- [WRITTEN PROBLEM] Copy the listing below word for word, every line of it.

### RECORD SET ###

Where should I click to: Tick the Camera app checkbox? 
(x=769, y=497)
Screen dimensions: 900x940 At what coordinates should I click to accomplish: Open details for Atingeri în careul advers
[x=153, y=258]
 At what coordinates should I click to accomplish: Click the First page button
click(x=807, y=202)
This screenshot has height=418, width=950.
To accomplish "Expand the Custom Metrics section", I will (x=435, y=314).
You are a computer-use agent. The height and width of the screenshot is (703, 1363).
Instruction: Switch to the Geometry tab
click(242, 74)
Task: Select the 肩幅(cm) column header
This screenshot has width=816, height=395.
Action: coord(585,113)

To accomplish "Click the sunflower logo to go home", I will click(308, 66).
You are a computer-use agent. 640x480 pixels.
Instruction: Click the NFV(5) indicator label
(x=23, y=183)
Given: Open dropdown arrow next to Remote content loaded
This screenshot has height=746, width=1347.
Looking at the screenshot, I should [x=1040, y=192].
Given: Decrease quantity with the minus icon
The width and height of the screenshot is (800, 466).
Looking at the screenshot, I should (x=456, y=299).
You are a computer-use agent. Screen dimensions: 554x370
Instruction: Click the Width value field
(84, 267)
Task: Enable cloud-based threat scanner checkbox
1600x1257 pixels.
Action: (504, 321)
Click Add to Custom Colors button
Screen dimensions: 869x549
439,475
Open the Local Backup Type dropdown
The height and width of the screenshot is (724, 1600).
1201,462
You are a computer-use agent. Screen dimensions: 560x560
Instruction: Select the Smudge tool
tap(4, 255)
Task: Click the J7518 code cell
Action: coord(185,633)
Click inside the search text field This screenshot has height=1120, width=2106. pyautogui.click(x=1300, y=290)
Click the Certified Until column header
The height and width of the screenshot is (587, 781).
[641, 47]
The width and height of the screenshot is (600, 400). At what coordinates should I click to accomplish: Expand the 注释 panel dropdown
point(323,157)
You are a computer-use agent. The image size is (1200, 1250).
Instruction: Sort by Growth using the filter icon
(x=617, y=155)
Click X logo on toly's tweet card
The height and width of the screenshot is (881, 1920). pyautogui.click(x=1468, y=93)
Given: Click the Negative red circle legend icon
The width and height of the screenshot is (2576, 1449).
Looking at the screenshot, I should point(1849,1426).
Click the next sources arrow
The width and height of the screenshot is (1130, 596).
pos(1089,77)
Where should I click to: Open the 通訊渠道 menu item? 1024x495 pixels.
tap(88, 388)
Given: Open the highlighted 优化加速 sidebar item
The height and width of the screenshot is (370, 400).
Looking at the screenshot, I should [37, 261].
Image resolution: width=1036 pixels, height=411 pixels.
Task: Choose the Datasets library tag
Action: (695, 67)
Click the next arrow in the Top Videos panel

###

- [THE COMPLETED TASK]
Where should I click to: Tick the Camera app checkbox? 
(x=769, y=497)
Screen dimensions: 900x940 At what coordinates should I click to accomplish: Open details for Atingeri în careul advers
[x=153, y=258]
 At what coordinates should I click to accomplish: Click the First page button
click(x=807, y=202)
This screenshot has height=418, width=950.
To accomplish "Expand the Custom Metrics section", I will (x=435, y=314).
You are a computer-use agent. The height and width of the screenshot is (703, 1363).
Instruction: Switch to the Geometry tab
click(242, 74)
Task: Select the 肩幅(cm) column header
This screenshot has width=816, height=395.
Action: coord(585,113)

To accomplish "Click the sunflower logo to go home", I will click(308, 66).
You are a computer-use agent. 640x480 pixels.
Instruction: Click the NFV(5) indicator label
(x=23, y=183)
Given: Open dropdown arrow next to Remote content loaded
This screenshot has height=746, width=1347.
Looking at the screenshot, I should [x=1040, y=192].
Given: Decrease quantity with the minus icon
The width and height of the screenshot is (800, 466).
Looking at the screenshot, I should (x=456, y=299).
You are a computer-use agent. Screen dimensions: 554x370
Instruction: Click the Width value field
(84, 267)
Task: Enable cloud-based threat scanner checkbox
1600x1257 pixels.
Action: (504, 321)
Click Add to Custom Colors button
Screen dimensions: 869x549
439,475
Open the Local Backup Type dropdown
The height and width of the screenshot is (724, 1600).
1201,462
You are a computer-use agent. Screen dimensions: 560x560
Instruction: Select the Smudge tool
tap(4, 255)
Task: Click the J7518 code cell
Action: coord(185,633)
Click inside the search text field This screenshot has height=1120, width=2106. pyautogui.click(x=1300, y=290)
Click the Certified Until column header
The height and width of the screenshot is (587, 781).
[641, 47]
The width and height of the screenshot is (600, 400). At what coordinates should I click to accomplish: Expand the 注释 panel dropdown
point(323,157)
You are a computer-use agent. The image size is (1200, 1250).
Instruction: Sort by Growth using the filter icon
(x=617, y=155)
Click X logo on toly's tweet card
The height and width of the screenshot is (881, 1920). pyautogui.click(x=1468, y=93)
Given: Click the Negative red circle legend icon
The width and height of the screenshot is (2576, 1449).
Looking at the screenshot, I should point(1849,1426).
Click the next sources arrow
The width and height of the screenshot is (1130, 596).
pos(1089,77)
Where should I click to: Open the 通訊渠道 menu item? 1024x495 pixels.
tap(88, 388)
Given: Open the highlighted 优化加速 sidebar item
The height and width of the screenshot is (370, 400).
Looking at the screenshot, I should [37, 261].
Image resolution: width=1036 pixels, height=411 pixels.
Task: Choose the Datasets library tag
Action: (695, 67)
Click the next arrow in the Top Videos panel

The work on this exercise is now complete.